The experimental nature of the NYAS science program, where the students do things like extract DNA from baby food and use enzymes to make cheese and apple juice, is exactly what the Girl Scouts wants its members to experience, says Frank Signorello, STEM education consultant for Girl Scouts of the USA. “The program gives them skills to build confidence and competence,” he says.

Credit: Bethany Halford/C&EN
Cadette leader Bordenave (left) and science mentor Heavner.
This is a photo of troop leader Ashley Bordenave and NYAS graduate student mentor Mary Ellen Heavner.
Credit: Bethany Halford/C&EN
Cadette leader Bordenave (left) and science mentor Heavner.

“A big piece of our program is the role-model relationship between the scientists and the students that they are teaching,” Groome points out. For the Cadettes of Troop 2035, their role model is Mary Ellen Heavner, a biochemistry graduate student at the City University of New York.

On this particular evening, Heavner wears a button that reads, “I am a Scientist. ASK ME HOW!” She is taking the temperature of a thermos of milk while the girls spruce up their new lab notebooks with glitter and feathers. Tonight Heavner and the girls will use the enzyme rennet to transform that milk into cheese.

Heavner says she was looking for a mentoring opportunity and was struck by how well organized NYAS’s after-school program is. After she applied, Wortel recruited her into the Girl Scouts pilot program. “My mother was a Girl Scout leader, but I didn’t really stick with it,” Heavner confesses.

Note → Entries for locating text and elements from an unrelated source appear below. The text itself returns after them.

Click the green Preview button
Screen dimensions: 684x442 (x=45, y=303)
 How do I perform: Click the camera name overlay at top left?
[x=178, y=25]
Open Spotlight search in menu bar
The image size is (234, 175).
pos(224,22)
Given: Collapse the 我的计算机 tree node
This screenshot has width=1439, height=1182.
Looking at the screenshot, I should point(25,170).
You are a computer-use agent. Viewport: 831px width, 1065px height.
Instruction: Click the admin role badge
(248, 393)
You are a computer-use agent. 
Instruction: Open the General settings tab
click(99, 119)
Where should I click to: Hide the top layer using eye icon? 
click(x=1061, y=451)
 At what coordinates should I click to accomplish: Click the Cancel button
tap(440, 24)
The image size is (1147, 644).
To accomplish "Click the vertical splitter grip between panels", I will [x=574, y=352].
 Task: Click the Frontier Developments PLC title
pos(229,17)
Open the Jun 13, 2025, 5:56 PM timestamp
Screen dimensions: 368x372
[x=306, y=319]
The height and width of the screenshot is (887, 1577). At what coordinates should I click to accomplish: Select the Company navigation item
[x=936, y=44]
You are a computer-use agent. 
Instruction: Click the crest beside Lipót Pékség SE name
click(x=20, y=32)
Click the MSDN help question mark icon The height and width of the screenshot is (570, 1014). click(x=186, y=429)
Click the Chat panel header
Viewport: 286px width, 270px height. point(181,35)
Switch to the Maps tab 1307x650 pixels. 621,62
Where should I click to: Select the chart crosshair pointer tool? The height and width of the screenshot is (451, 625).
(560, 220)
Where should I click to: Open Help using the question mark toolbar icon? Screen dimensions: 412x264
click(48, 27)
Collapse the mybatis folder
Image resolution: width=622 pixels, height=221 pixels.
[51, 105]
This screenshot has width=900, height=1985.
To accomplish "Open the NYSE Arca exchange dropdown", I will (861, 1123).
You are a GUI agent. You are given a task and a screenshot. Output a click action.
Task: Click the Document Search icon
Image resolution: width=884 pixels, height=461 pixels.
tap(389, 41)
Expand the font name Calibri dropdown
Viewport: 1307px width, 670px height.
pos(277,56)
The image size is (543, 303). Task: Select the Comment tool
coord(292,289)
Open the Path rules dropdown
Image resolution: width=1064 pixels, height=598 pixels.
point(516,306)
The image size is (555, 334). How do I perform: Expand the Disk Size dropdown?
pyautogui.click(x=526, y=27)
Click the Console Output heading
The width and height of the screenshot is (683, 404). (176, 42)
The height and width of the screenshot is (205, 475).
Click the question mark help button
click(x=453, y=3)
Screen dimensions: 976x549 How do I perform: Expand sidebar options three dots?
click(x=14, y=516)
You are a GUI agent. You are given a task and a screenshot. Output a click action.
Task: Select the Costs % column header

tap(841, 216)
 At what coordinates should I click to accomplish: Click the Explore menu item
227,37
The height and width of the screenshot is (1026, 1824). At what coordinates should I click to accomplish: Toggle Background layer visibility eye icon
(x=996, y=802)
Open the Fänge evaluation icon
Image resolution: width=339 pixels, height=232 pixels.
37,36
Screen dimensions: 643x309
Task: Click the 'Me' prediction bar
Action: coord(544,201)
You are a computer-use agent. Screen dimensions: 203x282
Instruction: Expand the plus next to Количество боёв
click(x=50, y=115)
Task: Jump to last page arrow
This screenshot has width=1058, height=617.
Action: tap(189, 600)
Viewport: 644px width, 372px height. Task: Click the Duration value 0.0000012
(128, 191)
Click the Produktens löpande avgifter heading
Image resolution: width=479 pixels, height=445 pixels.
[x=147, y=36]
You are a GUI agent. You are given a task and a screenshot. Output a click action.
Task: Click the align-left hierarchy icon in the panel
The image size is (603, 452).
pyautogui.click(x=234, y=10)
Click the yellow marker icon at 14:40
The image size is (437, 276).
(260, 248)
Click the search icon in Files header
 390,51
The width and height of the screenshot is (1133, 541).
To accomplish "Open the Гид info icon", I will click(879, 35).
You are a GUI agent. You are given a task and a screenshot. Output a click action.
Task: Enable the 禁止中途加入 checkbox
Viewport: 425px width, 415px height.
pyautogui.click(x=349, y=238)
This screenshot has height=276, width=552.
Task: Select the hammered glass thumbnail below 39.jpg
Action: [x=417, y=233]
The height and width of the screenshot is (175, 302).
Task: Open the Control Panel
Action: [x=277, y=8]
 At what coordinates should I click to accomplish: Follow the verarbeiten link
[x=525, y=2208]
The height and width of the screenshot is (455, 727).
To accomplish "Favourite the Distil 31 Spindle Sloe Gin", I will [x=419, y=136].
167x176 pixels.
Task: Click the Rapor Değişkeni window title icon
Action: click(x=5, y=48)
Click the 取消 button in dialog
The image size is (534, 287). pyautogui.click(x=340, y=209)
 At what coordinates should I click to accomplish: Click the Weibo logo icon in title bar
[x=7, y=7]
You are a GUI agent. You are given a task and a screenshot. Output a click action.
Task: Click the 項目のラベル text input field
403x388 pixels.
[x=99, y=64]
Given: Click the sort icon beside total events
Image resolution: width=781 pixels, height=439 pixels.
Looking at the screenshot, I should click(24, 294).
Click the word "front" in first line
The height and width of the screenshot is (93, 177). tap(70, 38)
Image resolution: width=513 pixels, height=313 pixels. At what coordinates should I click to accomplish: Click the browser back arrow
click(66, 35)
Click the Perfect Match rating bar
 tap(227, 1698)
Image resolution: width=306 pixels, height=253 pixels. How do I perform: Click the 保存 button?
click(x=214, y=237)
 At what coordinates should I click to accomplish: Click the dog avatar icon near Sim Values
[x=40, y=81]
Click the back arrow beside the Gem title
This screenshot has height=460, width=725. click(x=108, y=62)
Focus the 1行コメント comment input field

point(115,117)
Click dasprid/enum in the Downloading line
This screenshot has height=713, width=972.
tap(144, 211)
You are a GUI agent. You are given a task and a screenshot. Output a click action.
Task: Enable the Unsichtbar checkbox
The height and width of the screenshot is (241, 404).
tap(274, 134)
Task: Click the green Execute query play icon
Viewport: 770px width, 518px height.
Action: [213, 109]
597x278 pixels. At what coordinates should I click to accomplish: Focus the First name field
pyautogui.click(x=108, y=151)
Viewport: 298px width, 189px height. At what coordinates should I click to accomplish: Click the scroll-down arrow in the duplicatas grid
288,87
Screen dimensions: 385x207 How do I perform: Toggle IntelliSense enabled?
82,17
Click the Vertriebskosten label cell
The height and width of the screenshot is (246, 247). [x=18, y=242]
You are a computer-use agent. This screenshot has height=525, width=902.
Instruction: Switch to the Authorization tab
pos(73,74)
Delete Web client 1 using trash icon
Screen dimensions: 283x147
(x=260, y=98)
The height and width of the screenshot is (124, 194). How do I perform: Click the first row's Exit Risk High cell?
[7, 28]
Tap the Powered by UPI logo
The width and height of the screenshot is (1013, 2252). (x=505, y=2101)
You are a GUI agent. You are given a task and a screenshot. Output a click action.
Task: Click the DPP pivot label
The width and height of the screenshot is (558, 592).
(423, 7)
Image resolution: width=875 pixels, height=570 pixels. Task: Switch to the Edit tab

This, she says, gives her an opportunity to give back. “There are kids out there who need to be exposed to science and need to think it’s fun too,” she says. “Science can teach you about the things around you, and it can be something you might want to get into as a career option.”

The Girl Scouts pilot program runs for five weeks, and Heavner spends 90 minutes each week preparing for her two-hour meeting with the scouts. That’s not to mention the subway ride, which takes another 90 minutes each way, that Heavner takes between her home in Queens and the troop in Brooklyn.

“It’s a significant time commitment, but I’m hoping to do it again,” Heavner says. “It’s been an absolute blast. The girls are so energetic. When their eyes turn on and they have an answer to a question, it’s really exciting.”

“My girls are really enjoying this program—more than they expected,” says Ashley Bordenave, the Cadettes’ leader. “For most of them, science is one of their least favorite subjects. This program gives them a fresh perspective.”

The girls, Bordenave says, have a new respect for science. “They are learning about and experiencing the inner workings of the human body in a way that would be difficult for schools to spend time doing,” she explains. “For example, the girls constructed a cell from scratch using plastic baggies, gelatin, and different candies representing the organelles. These girls only hear about these different subjects in school, but this program brings the words to life.”

So far, the pilot program has involved only three troops, but NYAS and the Girl Scouts hope to expand it. Wortel thinks that within three years the organizations should be able to roll it out nationwide. “Our program works wherever you have scientists who want to teach and scientists who are interested in giving back,” Groome says. “We know there’s not a shortage of kids who need more science in their lives.”